My basic trick is to use =.. to disassemble predicates, and use asserta to assign each fact an index value. If you wanted this to perform better you'd have to use some indexing directive to tell Prolog you want it to index all the way to the third field of my random_fact , but I didn't take this that far. For small databases (not WordNet) this will probably be OK, but for larger ones you'll probably need the performance.

% random_fact(Head, Instantiation, Index)
:- dynamic(random_fact/3).

% fact_count(Head, Count)
:- dynamic(fact_count/2).

% one big side-effect to make it possible to query for a random predicate
prepare_randomization_metadata(Goal) :-
  findall(Goal, Goal, Occurrances),
  prepare_randomization_metadata(Occurrances, 0),
  Goal =.. [Head|_],
  length(Occurrances, N),
  asserta(fact_count(Head, N)).

prepare_randomization_metadata([], _).
prepare_randomization_metadata([Goal|Goals], N) :-
  Goal =.. [Head|_],
  asserta(random_fact(Head, Goal, N)),
  N1 is N+1,
  prepare_randomization_metadata(Goals, N1), !.

So as you can see, the engine here is to basically take a given goal and build up a little metadata database. It could probably be improved by someone who knows Prolog better than me. To use it, you drive it like so:

?- prepare_randomization_metadata(upred(X, Y, Z)).
true.

Now you have a database with facts in it like this:

random_fact(upred, upred(mary, have, knife), 0).
random_fact(upred, upred(john, have, sword), 1).
...

This is something you can reason over with Prolog. So if you want the second predicate, you could query it like so:

?- random_fact(upred, X, 1)
X = upred(mary, have, knife) ;
false.

Now get_random_pred is pretty easy, but we need an additional argument to identify the "kind" of fact we want:

get_random_pred(Head, Pred) :-
  fact_count(Head, N),
  % pick a random number between 0 and the # of facts we have for this pred
  random(0, N, I),
  random_fact(Head, Pred, I), !.

I am not good enough yet with Prolog to tell you why this sometimes thought it had multiple solutions for me, but it did, so I inserted the red cut at the end. But, if you'd like multiple solutions, it's easy enough to write a version that does that too.

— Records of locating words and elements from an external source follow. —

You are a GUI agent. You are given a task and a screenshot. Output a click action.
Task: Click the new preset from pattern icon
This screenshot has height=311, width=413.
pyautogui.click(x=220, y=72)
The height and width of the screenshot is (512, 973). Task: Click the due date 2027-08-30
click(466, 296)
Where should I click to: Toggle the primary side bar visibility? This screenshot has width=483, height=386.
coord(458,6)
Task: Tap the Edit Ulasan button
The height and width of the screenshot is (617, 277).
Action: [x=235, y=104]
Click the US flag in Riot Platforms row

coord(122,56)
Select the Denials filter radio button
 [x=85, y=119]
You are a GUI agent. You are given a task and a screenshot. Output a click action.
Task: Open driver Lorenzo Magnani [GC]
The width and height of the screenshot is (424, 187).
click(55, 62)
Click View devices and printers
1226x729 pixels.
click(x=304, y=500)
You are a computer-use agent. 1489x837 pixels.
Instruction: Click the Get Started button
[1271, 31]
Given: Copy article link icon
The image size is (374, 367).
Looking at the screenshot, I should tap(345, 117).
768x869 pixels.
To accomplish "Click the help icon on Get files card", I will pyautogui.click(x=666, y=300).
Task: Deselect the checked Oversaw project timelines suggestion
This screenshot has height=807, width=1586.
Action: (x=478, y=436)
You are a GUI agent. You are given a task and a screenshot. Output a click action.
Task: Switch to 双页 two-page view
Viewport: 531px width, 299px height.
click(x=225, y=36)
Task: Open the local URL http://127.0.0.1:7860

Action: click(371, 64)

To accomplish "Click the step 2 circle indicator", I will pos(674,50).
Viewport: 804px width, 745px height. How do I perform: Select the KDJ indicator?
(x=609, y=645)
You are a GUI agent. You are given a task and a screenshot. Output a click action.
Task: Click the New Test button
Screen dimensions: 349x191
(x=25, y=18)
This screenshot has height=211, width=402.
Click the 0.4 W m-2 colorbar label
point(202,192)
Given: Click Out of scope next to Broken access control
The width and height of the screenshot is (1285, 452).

endless_random_facts(Head, Fact) :- repeat, get_random_pred(Head, Fact).

For example:

?- get_random_pred(upred, X).
X = upred(sword, is, long) ;
X = upred(john, have, sword) ;
X = upred(mary, have, knife) ;
X = upred(john, have, sword) ;
X = upred(john, have, sword) ;

Anyway, I hope this helps, despite the deficiencies. I've only tested in SWI-Prolog.

Answer 2

SWI-Prolog has nth_clause/3 , so I guess a simple solution would be:

?- I is random(4)+1, nth_clause(upred(_,_,_), I, R), clause(H, B, R).
I = 1,
R = <clause>(0000018B7AECE610),
H = upred(mary, have, knife),
B = true.

?- I is random(4)+1, nth_clause(upred(_,_,_), I, R), clause(H, B, R).
I = 2,
R = <clause>(0000018B7AECC690),
H = upred(john, have, sword),
B = true.

You could also use the predicate property number_of_clauses/1.